The learning landscape will be refashioned by technology to deliver much more "just-in-time" knowledge, delegates at the 20th world conference on open and distance education heard.
Lecturers standing in front of classes are no longer an adequate preparation for the kind of problem-solving and active learning that will be required of workforces in the information society, delegates heard.
The acquisition of knowledge will have to become more target-oriented. Open and distance education will play an increasingly central role in this, "assuring the continuous updating of skills and knowledge", said Molly Broad, president of the International Council on Open and Distance Education, which hosted the conference, and president of the University of North Carolina.
Universities will have no easy task in facing up to this challenge, said James C. Taylor, vice-president of the University of Southern Queensland, Australia. "Trying to change a university is like relocating a cemetery," he said.

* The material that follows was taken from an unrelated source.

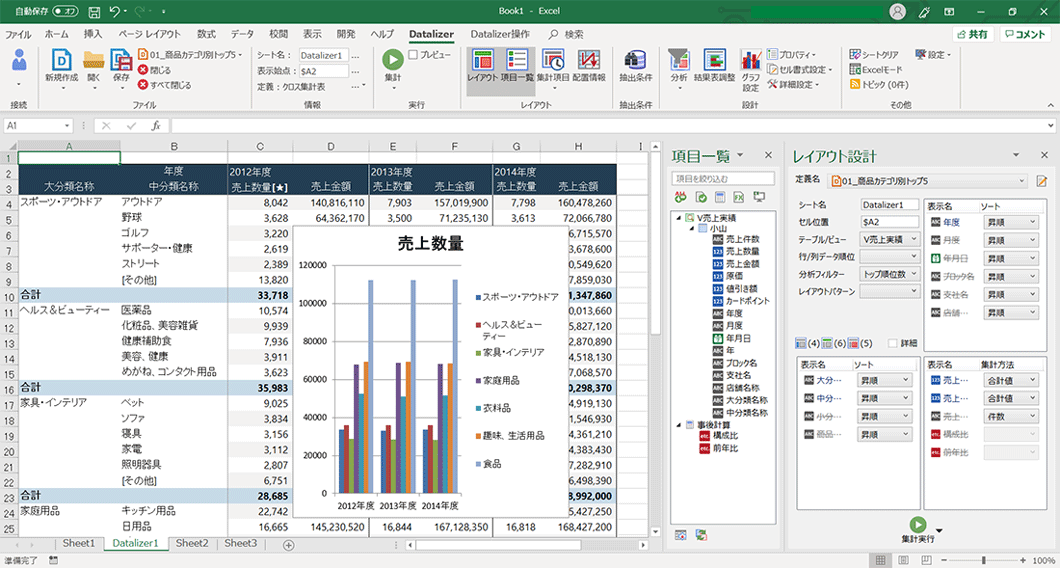Click the 集計 green play icon in ribbon
1060x568 pixels.
pyautogui.click(x=393, y=61)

Professor Taylor showed how his university was tackling it with a presentation of its online activities. The university's recipe for success is based on the three "Ws principle: to give people what they want, where they want it, and when they want it".
Delegates were given a soundbite of the new landscape by eavesdropping on a live internet audio seminar for six teachers in different locations in Germany and Switzerland.
The German continuing education organisation IPTS has carried out 150 such seminars using standard computer technology.
The conference also heard about Festum, a joint initiative by the North Rhine-Westphalia education ministry, the Open University of Hagen and Paderborn University, to equip teachers with new media and teaching skills. The first 338 "students" began the four-semester course this April, which leads to a state-recognised certificate in new media and innovative teaching methods.
Delegates heard how large companies are also adapting to new training demands. Deutsche Bank's head of personnel development and continuing education, Wolfgang Rautenberg, said that in the information society the bank's 98,000 employees, half of them working outside Germany, would need the technological and linguistic skills to take part in virtual international decision-making groups. He said big companies could set up corporate universities, providing tailor-made education. Some 1,300 professionals from 100 countries were at the conference.